Why Is Competitive Analysis Needed?
To identify trends and adapt your business to counter their strategies, you want to deeply understand what is motivating your competition. A thorough competitive analysis requires a bit more than a simple internet search to learn more about your competitors. It takes a well-planned and meticulously structured approach to understand how business is conducted on the other side of the fence.
Discover Who Your Key Competitors Are
Using your favorite search engine, type in the products and services you provide to get things started. After finding businesses that may meet the criteria, look into each business further by investigating additional information sources such as:
- News articles
- Social media
- Customer Reviews
- Any online threads or subgroups connected to your business category
- Sponsored ads
List and Categorize Your Competition
- The primary competition includes most of your competitors who share your exact business model and clientele profiles.
- The secondary competition includes businesses selling a higher- or lower-end version of the product or service you provide. Consider the difference between a big-box electronics store and a smaller neighborhood TV store to paint the picture.
- Tertiary competition is a business that has an indirect or tangential connection to yours. If you sold cars, they would sell tires.
Document and organize your findings for easy access by jotting down the basics such as name, location, product offerings, and more. It’s a particularly good practice to include the strengths and weaknesses of each competitor and pay close attention to those with strategies and practices you feel inspired by.
Learn from Your Competitors’ Websites and User Experience
After the findings of your competition have been organized, it’s time to look into how their digital space is presented. Start by looking over these items:
- Product listings
- Photography
- Personality (this can come to life through the words used, the colors chosen, calls to action, positioning, and design)
- Mission statement
- Did they include a blog?

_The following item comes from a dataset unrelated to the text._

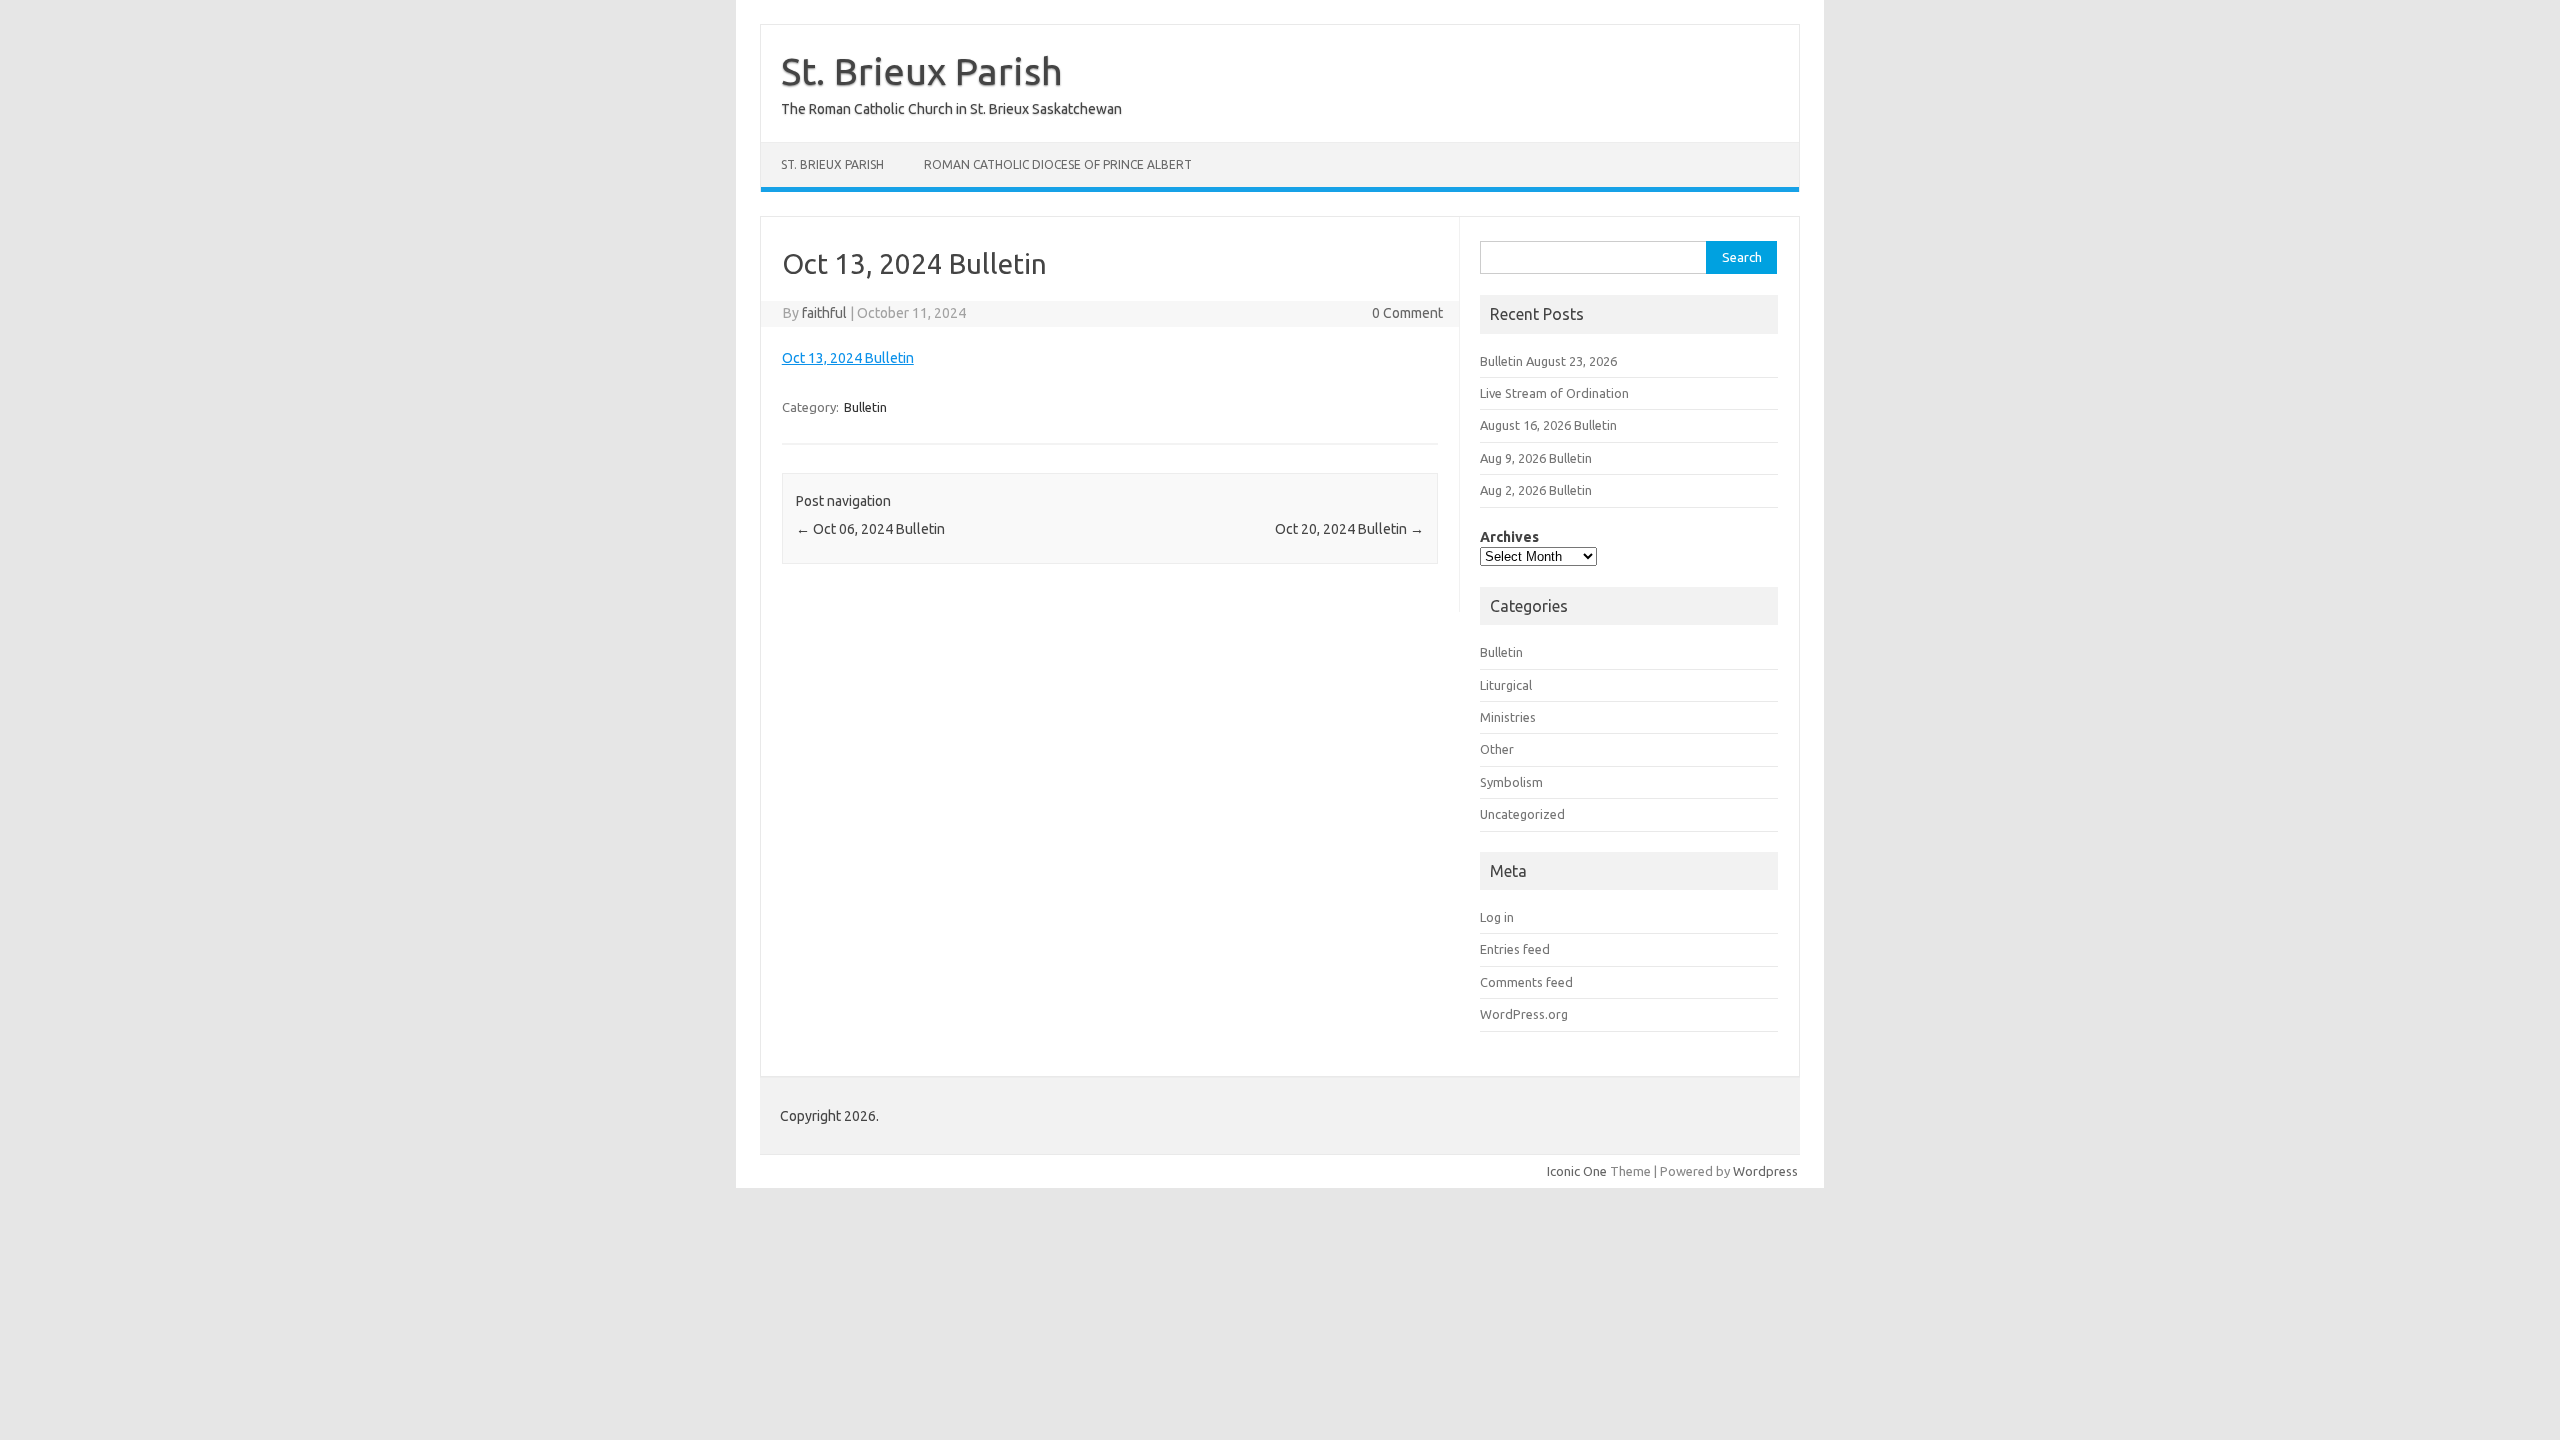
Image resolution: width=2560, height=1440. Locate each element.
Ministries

What content can be found there?
- Is their website optimized to work for any screen size?
- How reliable are they at responding to emails?

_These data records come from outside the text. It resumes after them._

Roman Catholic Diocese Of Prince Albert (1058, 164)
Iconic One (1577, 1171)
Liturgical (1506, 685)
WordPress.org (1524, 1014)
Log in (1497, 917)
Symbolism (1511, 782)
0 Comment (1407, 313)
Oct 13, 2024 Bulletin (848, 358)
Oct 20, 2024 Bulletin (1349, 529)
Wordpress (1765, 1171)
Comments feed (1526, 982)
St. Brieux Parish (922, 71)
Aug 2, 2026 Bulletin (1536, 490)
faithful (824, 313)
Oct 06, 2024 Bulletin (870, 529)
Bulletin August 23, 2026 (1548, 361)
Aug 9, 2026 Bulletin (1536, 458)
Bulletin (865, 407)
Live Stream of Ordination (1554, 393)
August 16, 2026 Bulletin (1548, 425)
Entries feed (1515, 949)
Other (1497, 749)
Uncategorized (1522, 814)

- How do they address customers within their emails?
- How frequently do they run promotions?
- Do they sell products/services online?
The list above is not exhaustive. There are more things you can examine based on what makes sense for your business and what is important to your customers.
Identify Their Digital Strengths
Your competitors are using more tools on their websites than you can easily see. Most gain customer attention through SEO (search engine optimization) and careful deployment of the words customers type into search engines to find businesses like yours. If you want to identify keyword usage to overtake them, you need a tool. SEMRush.com and Ahrefs.com are just two websites that can help you identify keyword usage on competitor websites.
Compare Pricing
Price comparisons are an important component of competitive analysis. As you look over the competitor’s pricing and compare it to yours, be mindful of the fact that you don’t necessarily have to lower your prices to compete. In some cases, you may see that their prices are higher than yours, and that can be an indication of what consumers are willing to pay if they believe the value is there.
SWOT the Competition
Now that you’ve collected all of these elements, the final step is to run a SWOT analysis to break down everything you’ve learned. SWOT (an acronym typically used for Strengths, Weaknesses, Opportunities, and Threats) is an excellent way to categorize where your competitors are when you compare them to you. With this in mind, you’ll also want to run SWOT on your business. You can find SWOT analysis templates easily across the internet.
Conclusion
Competitive analysis will help you gain a foothold in comparison to your competition and may even give you an edge. But keep in mind, your competitors are likely performing analyses on you too. It’s best to perform your analysis several times a year (quarterly, for example) to stay as up-to-date as possible. A healthy rivalry can help build drive for all parties involved and even boost your business.